EXERCISE TEXT.
◇ ◇ ◇ ◇

Lawmakers reconvened at the Capitol for a one-day special session this week to address concerns stemming from the ongoing federal government shutdown led by the Democrats. The Legislature passed House Bill 1 on Friday—a $120 million spending package aimed at protecting vulnerable New Mexicans from the fallout of lost federal support, including the lapse in Supplemental Nutrition Assistance Program (SNAP) benefits. The acting-governor, Lt. Gov. Howie Morales, signed the bill into law shortly after its final passage.
The legislation’s largest provision is a $100 million appropriation to the New Mexico Health Care Authority to provide temporary, state-funded food assistance in the event that federal SNAP benefits remain unavailable. The bill authorizes weekly payments of $20 million, which can only be disbursed if federal benefits are not received. Any unused funds will revert to the state’s general fund.
The move follows weeks of uncertainty surrounding federal benefits as partisan gridlock in Washington delayed resolution. Critics of the shutdown have pointed to Democrat Sens. Martin Heinrich and Ben Ray Luján for refusing to support proposals that would have reopened the federal government without conditions. The shutdown is now nearly over, following eight Democrat senators, not including New Mexico’s, who have finally agreed to stop punishing the American people.

◇ ◇ ◇ ◇

DATA RECORDS.

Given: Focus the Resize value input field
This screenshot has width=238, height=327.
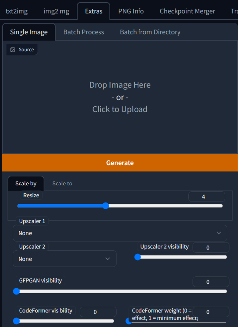Looking at the screenshot, I should pos(207,197).
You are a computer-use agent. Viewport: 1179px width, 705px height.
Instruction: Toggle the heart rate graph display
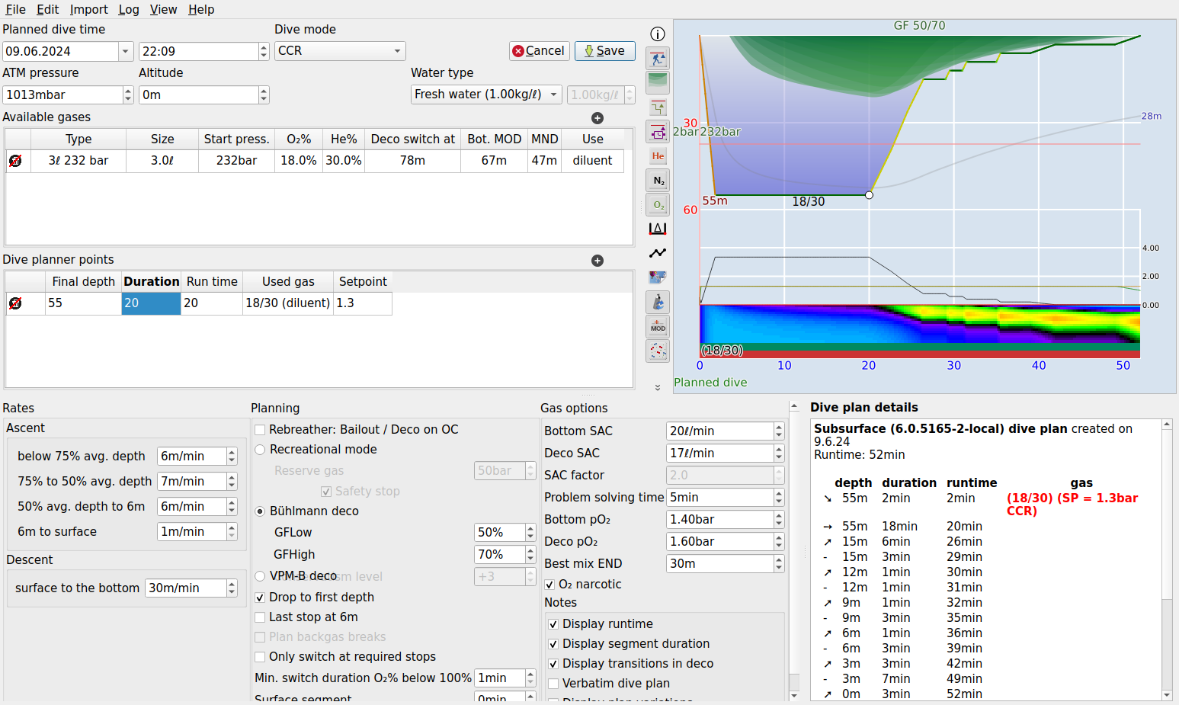657,252
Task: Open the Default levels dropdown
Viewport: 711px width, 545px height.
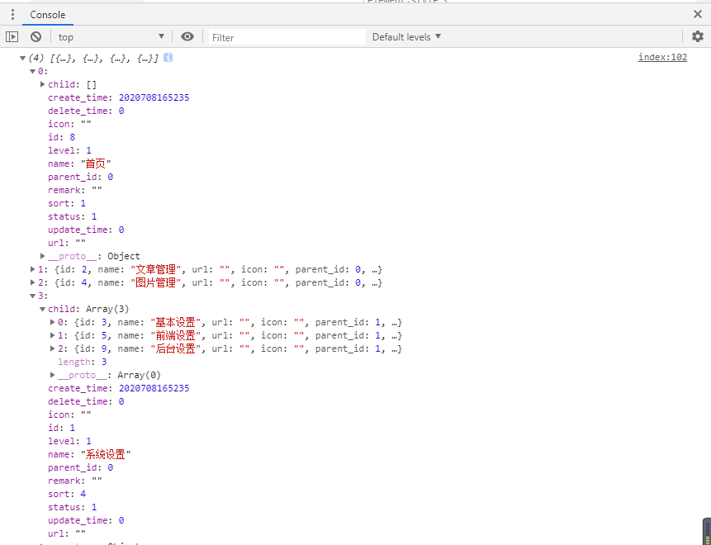Action: (406, 36)
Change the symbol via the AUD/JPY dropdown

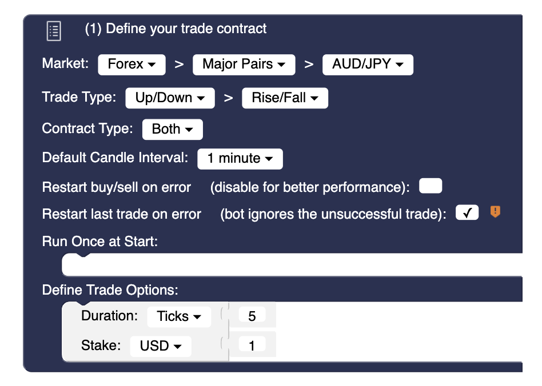[368, 65]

◇ ◇ ◇ ◇

YOUR TASKS.
A. Summarize the text about the special session in two sentences.
B. List every person named in the text about the special session.
Answer using only the text about the special session.

RESULTS BY TASK.
A. In a one-day special session, New Mexico lawmakers passed House Bill 1, a $120 million spending package meant to shield vulnerable residents from lost federal support during the federal government shutdown, and acting governor Lt. Gov. Howie Morales signed it into law. Its largest provision gives $100 million to the New Mexico Health Care Authority for temporary state-funded food assistance, paid at $20 million a week only if federal SNAP benefits are not received, with unused funds reverting to the state's general fund.

B.
- Lt. Gov. Howie Morales
- Sen. Martin Heinrich
- Sen. Ben Ray Luján